§ YOUR ASSIGNMENT
From the line containing "Screen dimensions: 418x400" through the last line of the entries below, transcribe each line exactly, excluding any picture.

☆ ☆ ☆ ☆

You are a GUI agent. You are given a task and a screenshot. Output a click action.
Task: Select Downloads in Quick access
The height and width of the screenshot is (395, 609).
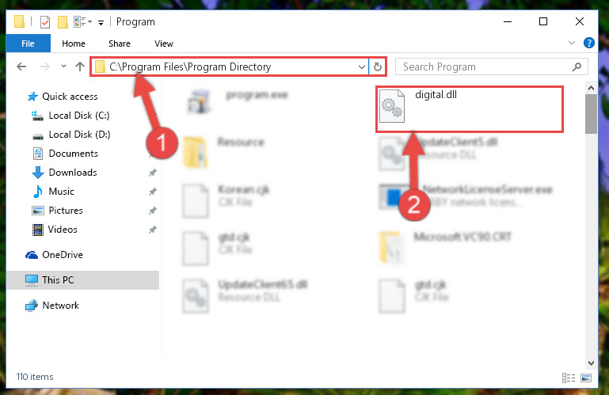(x=73, y=173)
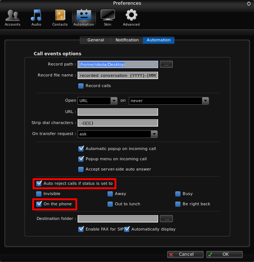Open the Audio preferences section
Viewport: 254px width, 262px height.
point(36,18)
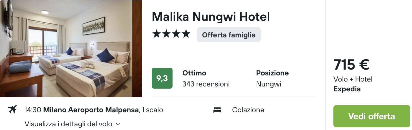Screen dimensions: 412x130
Task: Select the Expedia provider name
Action: coord(347,89)
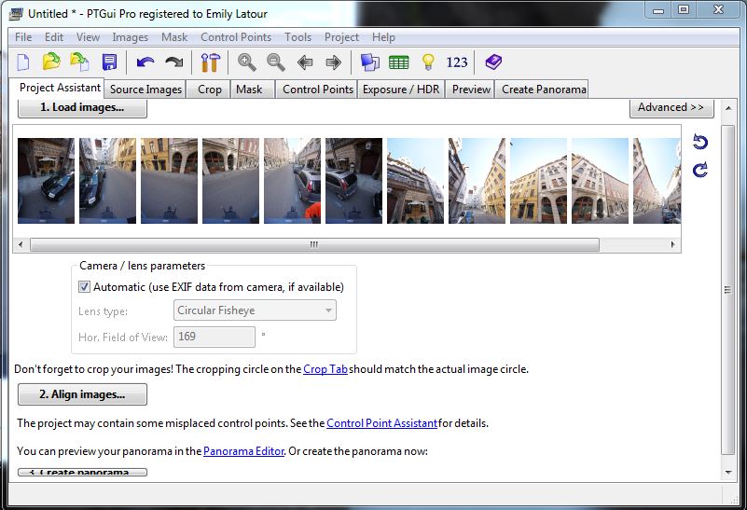Click the horizontal thumbnail strip scrollbar
This screenshot has width=747, height=510.
314,245
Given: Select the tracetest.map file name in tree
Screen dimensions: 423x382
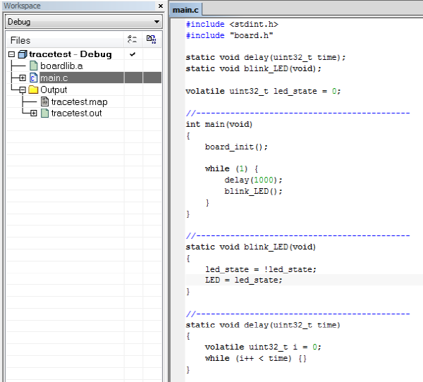Looking at the screenshot, I should click(x=79, y=101).
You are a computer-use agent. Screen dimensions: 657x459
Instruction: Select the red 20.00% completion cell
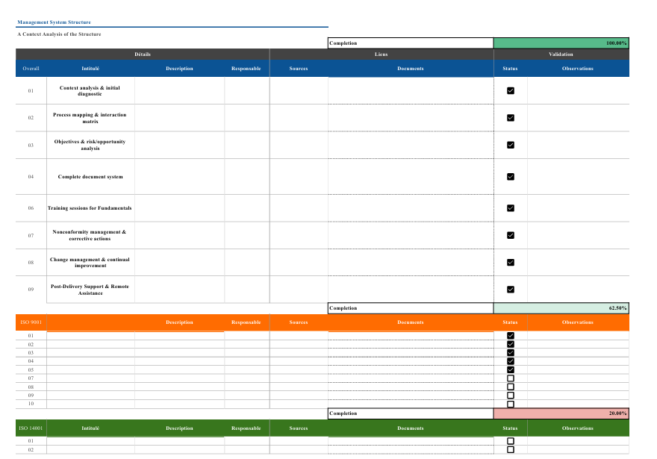click(x=561, y=413)
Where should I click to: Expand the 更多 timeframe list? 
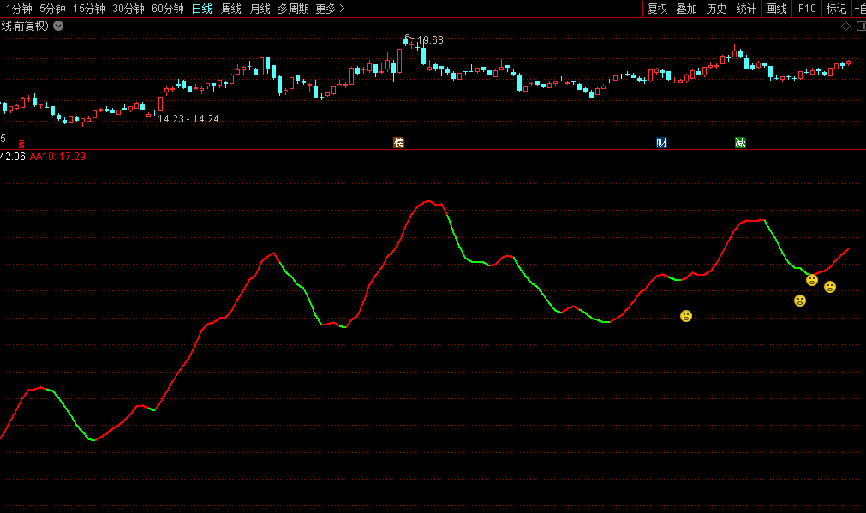[330, 9]
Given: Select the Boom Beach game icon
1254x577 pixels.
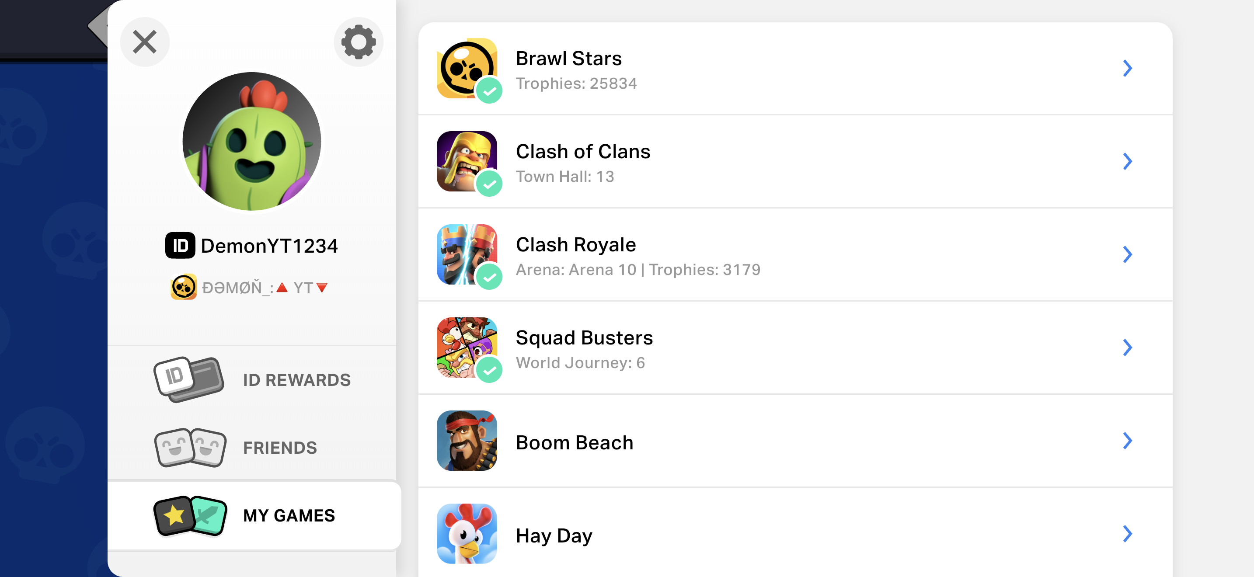Looking at the screenshot, I should pos(467,441).
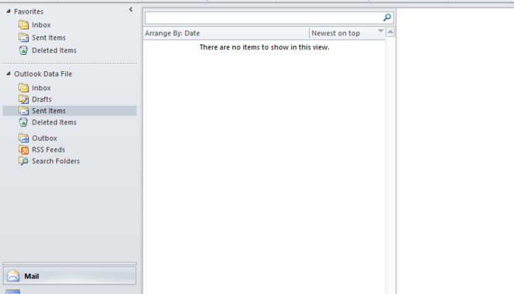Select Inbox under Outlook Data File

pyautogui.click(x=41, y=88)
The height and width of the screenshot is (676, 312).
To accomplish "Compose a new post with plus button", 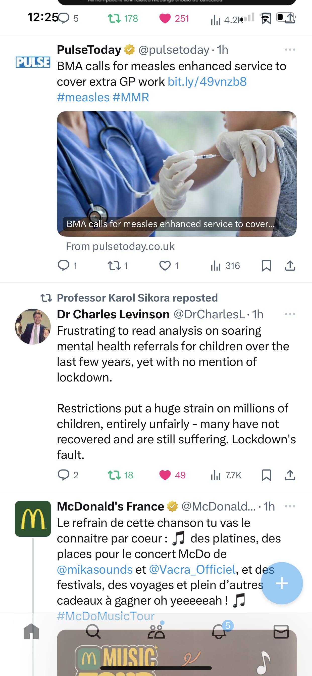I will point(282,583).
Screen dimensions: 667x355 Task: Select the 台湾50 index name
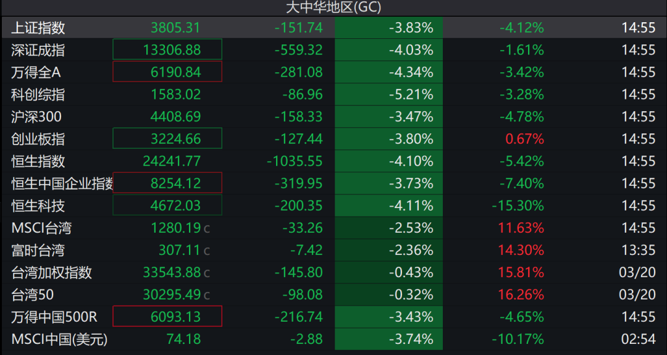click(x=32, y=294)
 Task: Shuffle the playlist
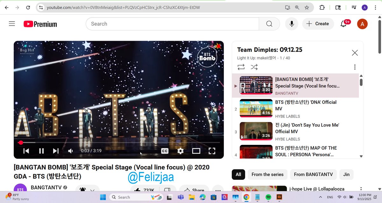click(254, 67)
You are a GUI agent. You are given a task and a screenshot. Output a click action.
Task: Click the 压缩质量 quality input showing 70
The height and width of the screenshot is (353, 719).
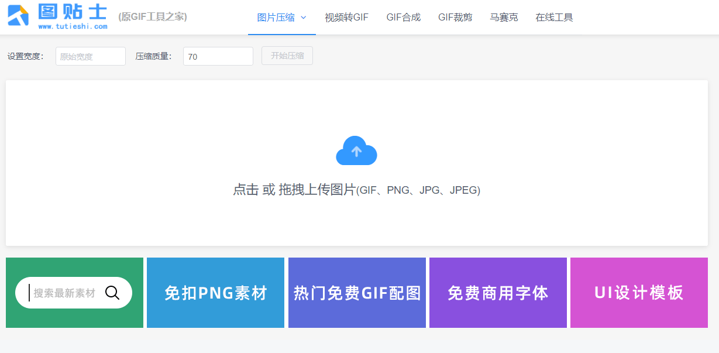click(x=218, y=56)
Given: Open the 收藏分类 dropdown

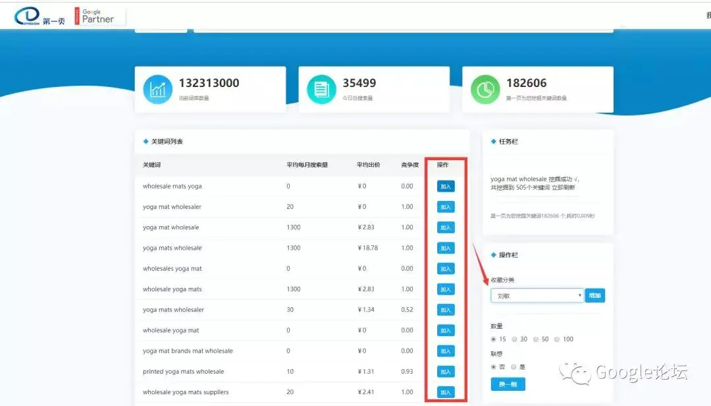Looking at the screenshot, I should pos(537,296).
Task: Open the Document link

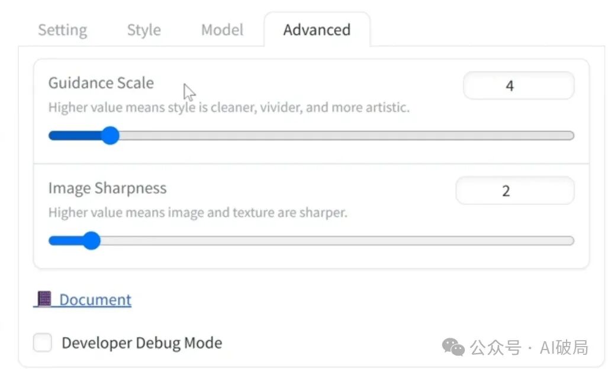Action: click(95, 300)
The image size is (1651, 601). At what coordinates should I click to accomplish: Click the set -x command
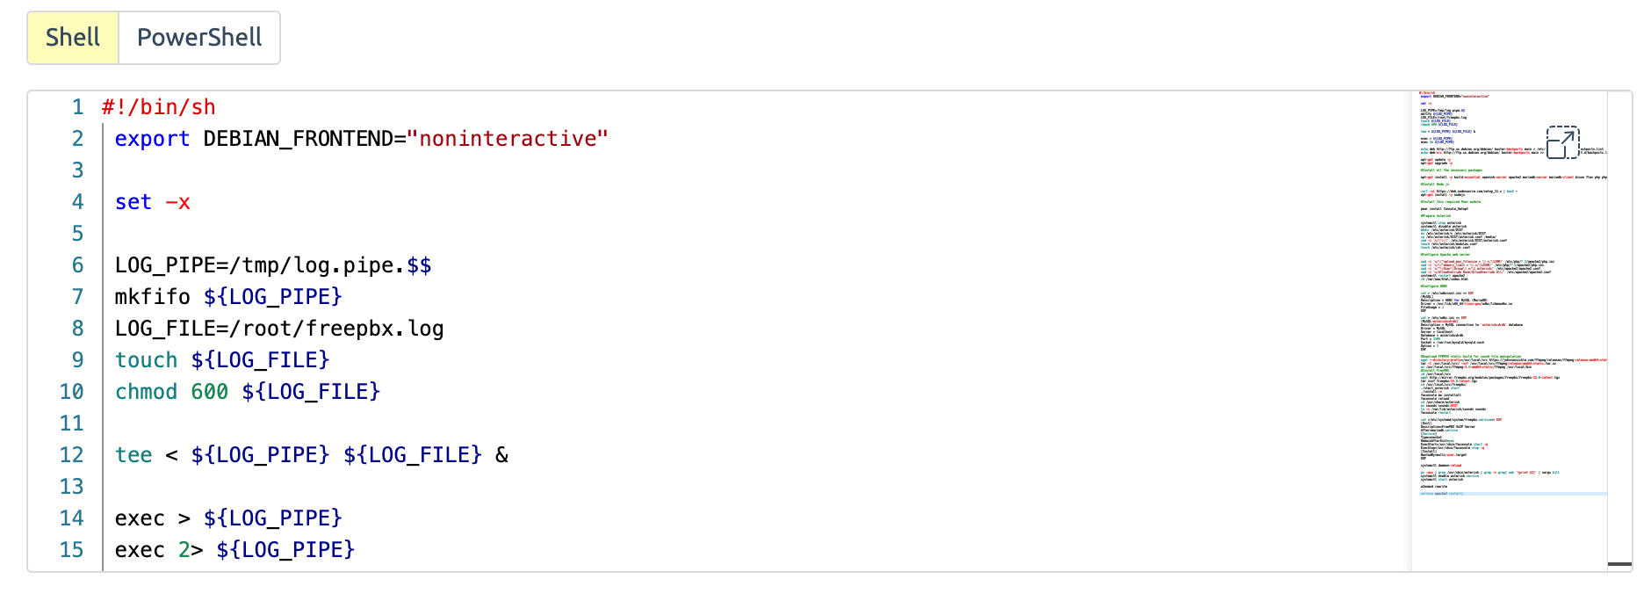152,202
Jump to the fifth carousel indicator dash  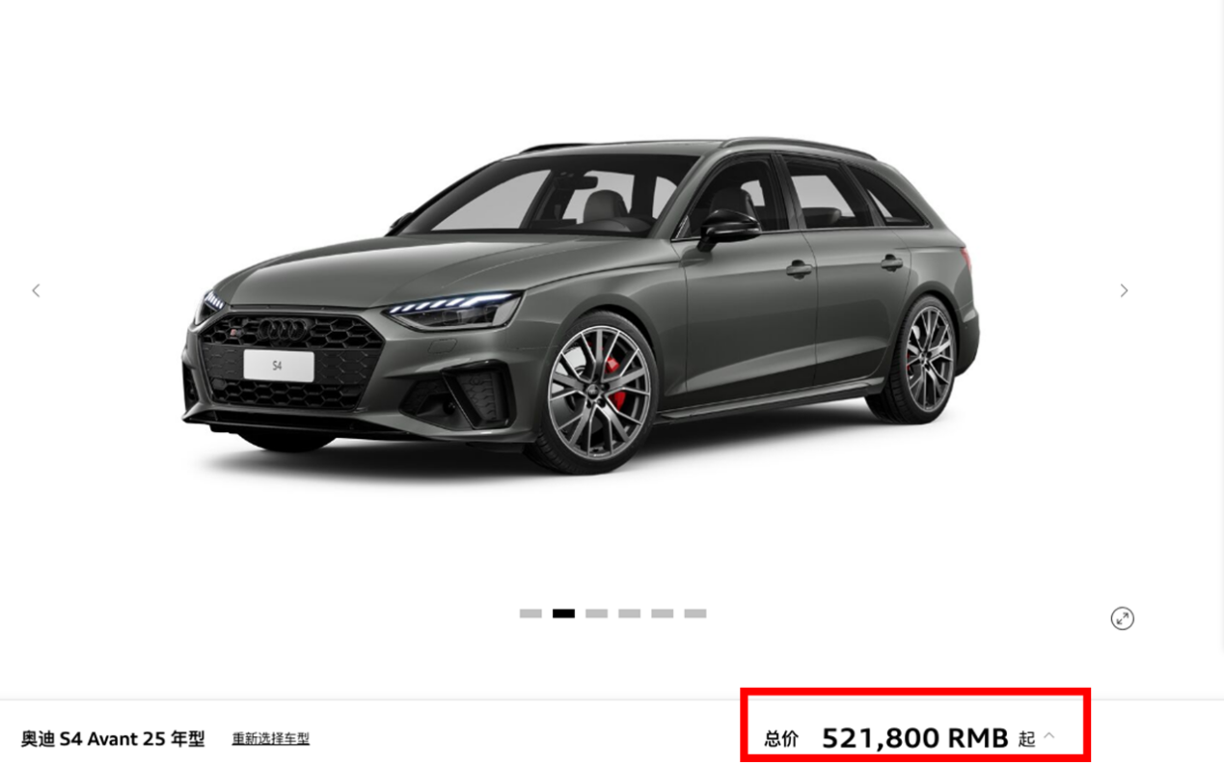point(662,614)
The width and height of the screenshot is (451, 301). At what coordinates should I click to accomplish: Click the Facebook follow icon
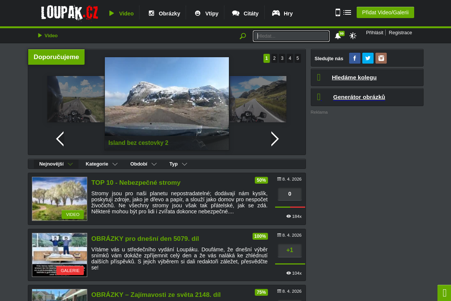[x=354, y=58]
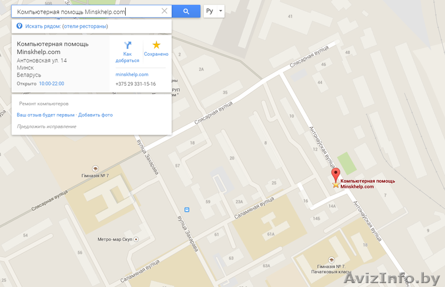The width and height of the screenshot is (445, 287).
Task: Click the red map marker pin
Action: pos(336,175)
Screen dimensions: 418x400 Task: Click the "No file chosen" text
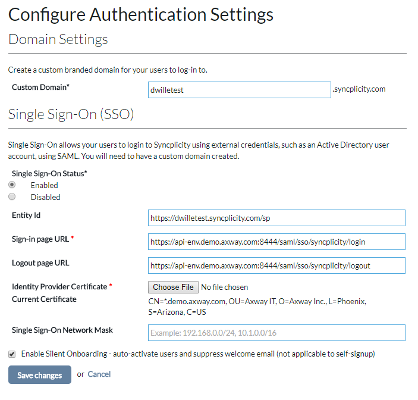(x=225, y=287)
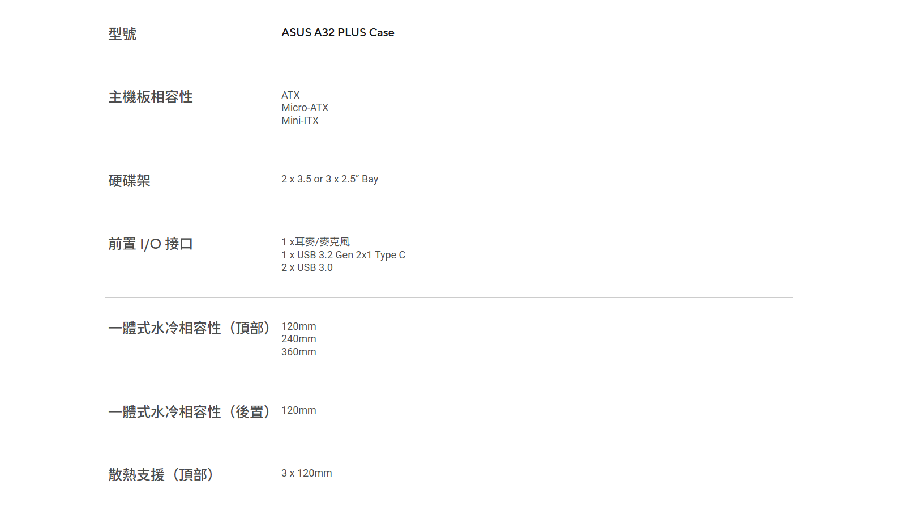
Task: Click the 360mm radiator size value
Action: 298,352
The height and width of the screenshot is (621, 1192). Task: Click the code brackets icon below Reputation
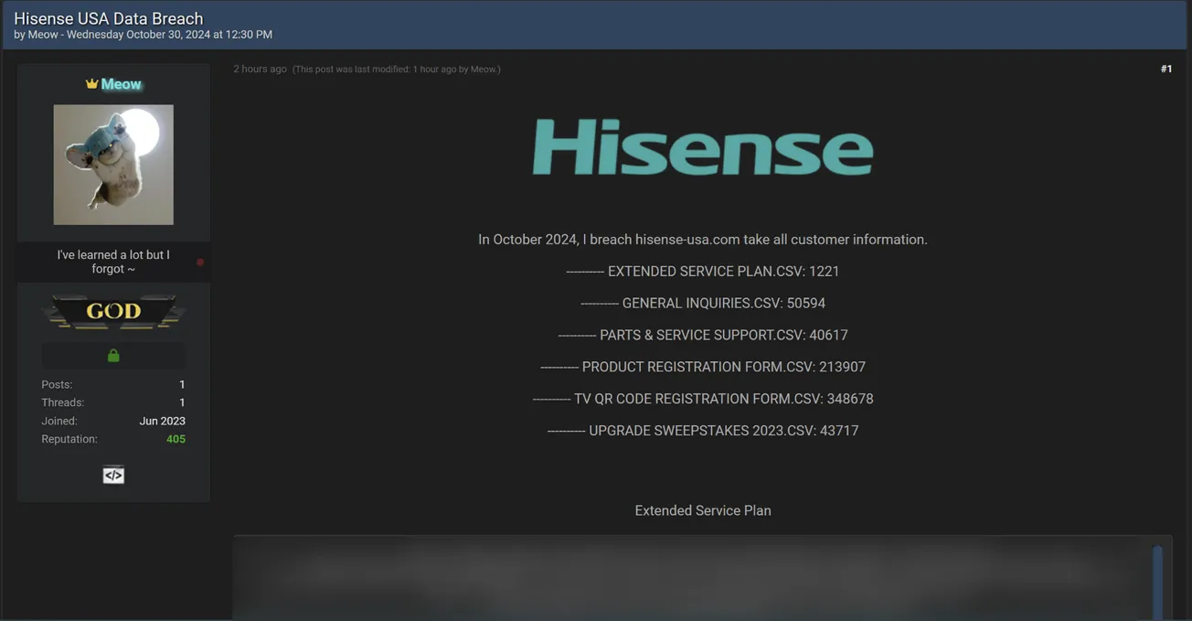113,476
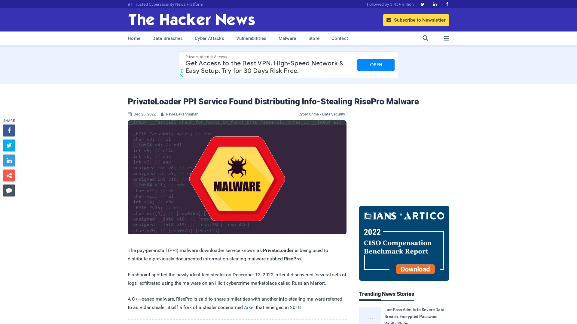This screenshot has width=577, height=324.
Task: Click the Twitter social follow icon
Action: coord(423,4)
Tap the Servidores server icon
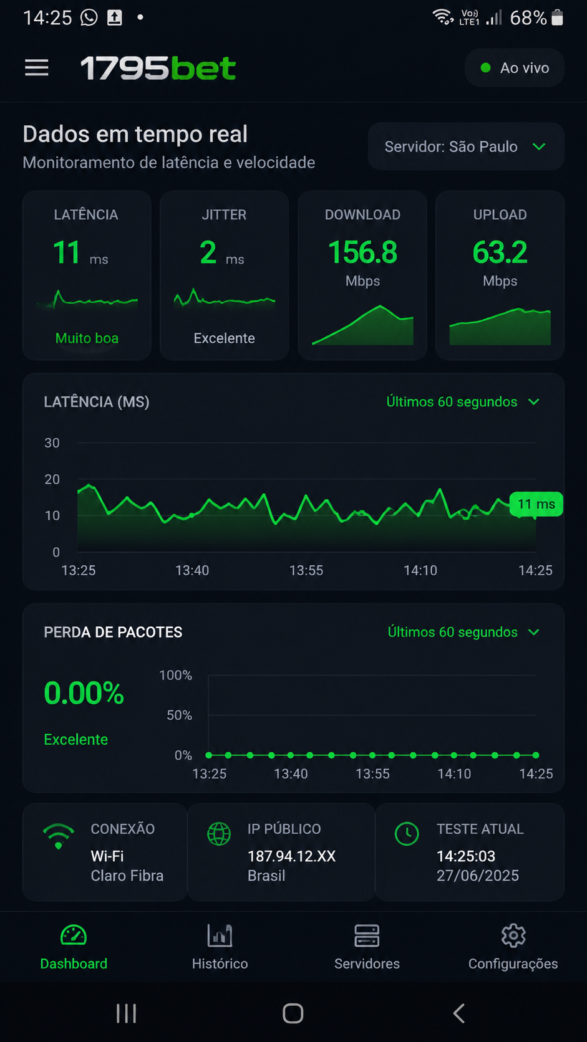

☆ ☆ ☆ ☆

§ ANSWER SPACE
Screen dimensions: 418x400 Task: Click the "No file chosen" text
(x=225, y=287)
Task: Click the 360mm radiator size value
Action: 298,352
The height and width of the screenshot is (621, 1192). Task: Click the code brackets icon below Reputation
113,476
This screenshot has width=577, height=324.
Task: Click the Twitter social follow icon
Action: coord(423,4)
Tap the Servidores server icon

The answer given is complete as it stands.